Portfolio 1
Data Science and Analytics
Assessment 1: Database Design and Implementation
Data and Information Management • ITEC200
Project Brief
Design and implement a database system for a small business scenario. Your submission must include entity-relationship diagrams showing conceptual design, normalized relational schema (at least 3NF), SQL scripts for table creation and sample data insertion, and complex SQL queries demonstrating joins, aggregations, and subqueries. Provide documentation explaining your design decisions and normalization process.
Project Work
ER Diagram and Conceptual Design
Normalized Schema Documentation
SQL Implementation Scripts
Query Portfolio and Testing
Reflection
This database design project developed my understanding of data modeling and relational database principles. The scenario involved designing a database for an online course management system with students, instructors, courses, and enrollments. The most significant challenge was achieving proper normalization while maintaining query performance. I learned that theoretical normalization principles must be balanced with practical considerations. Understanding functional dependencies was crucial for eliminating redundancy and anomalies. The ER modeling phase required careful analysis of business requirements. I learned to distinguish between entities, attributes, and relationships through iterative refinement. Converting the conceptual model to a normalized relational schema revealed the importance of choosing appropriate primary and foreign keys. Writing complex SQL queries taught me to think declaratively rather than procedurally. Mastering joins and subqueries enabled me to extract meaningful information from normalized data. I learned that well-designed databases make queries more intuitive and maintainable. This project reinforced that database design is both an art and a science, requiring technical knowledge and practical judgment.

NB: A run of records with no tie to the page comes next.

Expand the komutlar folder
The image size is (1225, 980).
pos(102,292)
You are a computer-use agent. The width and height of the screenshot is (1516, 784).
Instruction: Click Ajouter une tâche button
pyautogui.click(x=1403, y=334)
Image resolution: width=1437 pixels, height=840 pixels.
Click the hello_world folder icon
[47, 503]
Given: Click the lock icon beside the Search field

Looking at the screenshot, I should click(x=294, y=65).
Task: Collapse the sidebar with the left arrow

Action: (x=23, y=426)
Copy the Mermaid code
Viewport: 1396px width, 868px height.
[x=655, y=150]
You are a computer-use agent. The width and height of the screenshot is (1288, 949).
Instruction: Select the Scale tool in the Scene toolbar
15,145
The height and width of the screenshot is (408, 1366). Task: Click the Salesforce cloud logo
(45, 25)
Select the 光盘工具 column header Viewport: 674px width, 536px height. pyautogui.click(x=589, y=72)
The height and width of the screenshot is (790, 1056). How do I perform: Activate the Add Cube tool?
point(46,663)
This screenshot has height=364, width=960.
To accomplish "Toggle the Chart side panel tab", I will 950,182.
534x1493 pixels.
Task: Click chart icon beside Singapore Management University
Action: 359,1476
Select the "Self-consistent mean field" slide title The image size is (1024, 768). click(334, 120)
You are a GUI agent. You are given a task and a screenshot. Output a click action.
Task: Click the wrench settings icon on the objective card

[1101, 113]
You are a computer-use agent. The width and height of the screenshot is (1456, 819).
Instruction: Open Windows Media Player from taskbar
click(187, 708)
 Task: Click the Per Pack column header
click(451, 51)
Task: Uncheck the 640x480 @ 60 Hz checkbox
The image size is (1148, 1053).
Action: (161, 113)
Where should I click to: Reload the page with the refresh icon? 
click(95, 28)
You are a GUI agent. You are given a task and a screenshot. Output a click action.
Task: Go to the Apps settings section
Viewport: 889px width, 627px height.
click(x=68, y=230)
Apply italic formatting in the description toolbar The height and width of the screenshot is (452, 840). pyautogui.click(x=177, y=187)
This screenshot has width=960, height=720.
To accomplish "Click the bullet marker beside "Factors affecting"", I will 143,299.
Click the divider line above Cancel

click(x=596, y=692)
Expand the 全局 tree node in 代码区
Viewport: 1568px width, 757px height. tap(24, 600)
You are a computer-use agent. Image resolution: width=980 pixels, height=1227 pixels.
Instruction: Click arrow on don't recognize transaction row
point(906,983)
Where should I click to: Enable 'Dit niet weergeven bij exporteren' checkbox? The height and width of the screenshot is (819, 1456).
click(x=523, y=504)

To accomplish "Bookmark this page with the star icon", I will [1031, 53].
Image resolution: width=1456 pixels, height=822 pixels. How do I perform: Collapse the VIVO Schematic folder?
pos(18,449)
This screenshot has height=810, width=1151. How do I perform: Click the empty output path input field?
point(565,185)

Assessment 2: Data Visualization Dashboard
Data Analytics and Visualisation • ITEC622
Project Brief
Create an interactive data visualization dashboard analyzing a real-world dataset. Your dashboard must include data preprocessing and cleaning workflow, at least 5 different visualization types (charts, graphs, maps), interactive filtering and drill-down capabilities, statistical summaries and key performance indicators, and a written report explaining design decisions and insights discovered. Use industry-standard tools such as Tableau, Power BI, or Python libraries (matplotlib, seaborn, plotly).
Project Work
Data Preparation Documentation
Dashboard Screenshots
Interactive Dashboard File
Insights and Analysis Report
Design Rationale Document
Reflection
This data visualization project was comprehensive work analyzing global climate change indicators. I examined temperature anomalies, CO2 emissions, and sea level data to create an interactive dashboard revealing environmental trends and patterns. The project deepened my understanding of visual analytics beyond creating charts. Selecting appropriate visualization types required careful consideration of data characteristics and communication goals. I learned that effective visualizations tell stories and reduce cognitive load for decision-makers. Implementing interactivity proved challenging but rewarding. Adding filters, drill-down capabilities, and tooltips transformed static charts into exploratory tools. I learned that interactivity empowers users to discover insights aligned with their questions and interests. The data preparation phase consumed more time than anticipated. Cleaning inconsistent data, handling missing values, and aggregating time series required attention to detail. I learned that visualization quality depends on data quality, making preprocessing critical to success. Design decisions required balancing aesthetics and functionality. Choosing color schemes, layouts, and chart types involved understanding visual perception principles and accessibility guidelines. This project demonstrated that data visualization is both technical skill and communication art, bridging data science and storytelling.